Tracey McDermott and Andrew Bailey were, after all, speaking to around 300 financial sector workers at this year’s City Banquet hosted by Lord Mayor Alan Yarrow.
Both followed one of the primary rules of public speaking – know your audience. From the perspective of this newspaper, there was a lot to cheer.
McDermott, acting head of the FCA, acknowledged that the pace of extra regulations, which has accelerated post-crisis, could not continue. An explosion of new rules may be working wonders for the compliance industry, but McDermott warned that it could otherwise “crowd out… creativity, innovation and competition”.
She also alluded to the law of unintended consequences, and referred to the danger that regulation “itself protects incumbents from competition”. Quite right.

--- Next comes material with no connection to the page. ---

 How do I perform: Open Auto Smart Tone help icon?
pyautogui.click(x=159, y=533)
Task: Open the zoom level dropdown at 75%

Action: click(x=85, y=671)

Meanwhile, Bailey, the head of the Bank of England’s prudential regulation authority (PRA), began with an impassioned defence of markets – “free trade and free capital flows are the foundation of a successful world economy with all the benefits that brings for the welfare of people” – and also hit back at those who say that capital buffers should get fatter and fatter.
All this was music to the ears of anyone who understands the role of markets in facilitating wealth creation, and rejects the idea that the financial crisis was simply caused by “greed” and “light touch regulation”. The factors that caused, and then exacerbated, the crisis include numerous government measures, such as the US approach to home-ownership and mortgages, and policies on both sides of the Pond that built up “too big to fail”.
Even eight years later, the story behind the crash remains extremely complex and tricky to fathom. Much has been made of the firing of McDermott’s former boss, Martin Wheatley, and the suggestion that chancellor George Osborne wants to take a more friendly approach to the City.
The question is not, however, whether the state should be nice or nasty to bankers. It’s about how to create an environment in which wrongdoers are caught and fairly punished; in which the public is protected when big financial companies fail; and which facilitates wealth-creation.
This is far easier said than done, and thus it is heartening to hear top regulators recognising the scale of the task at hand and endorsing a sophisticated approach.
Good luck to them both. For all our sakes, they need to do a good job.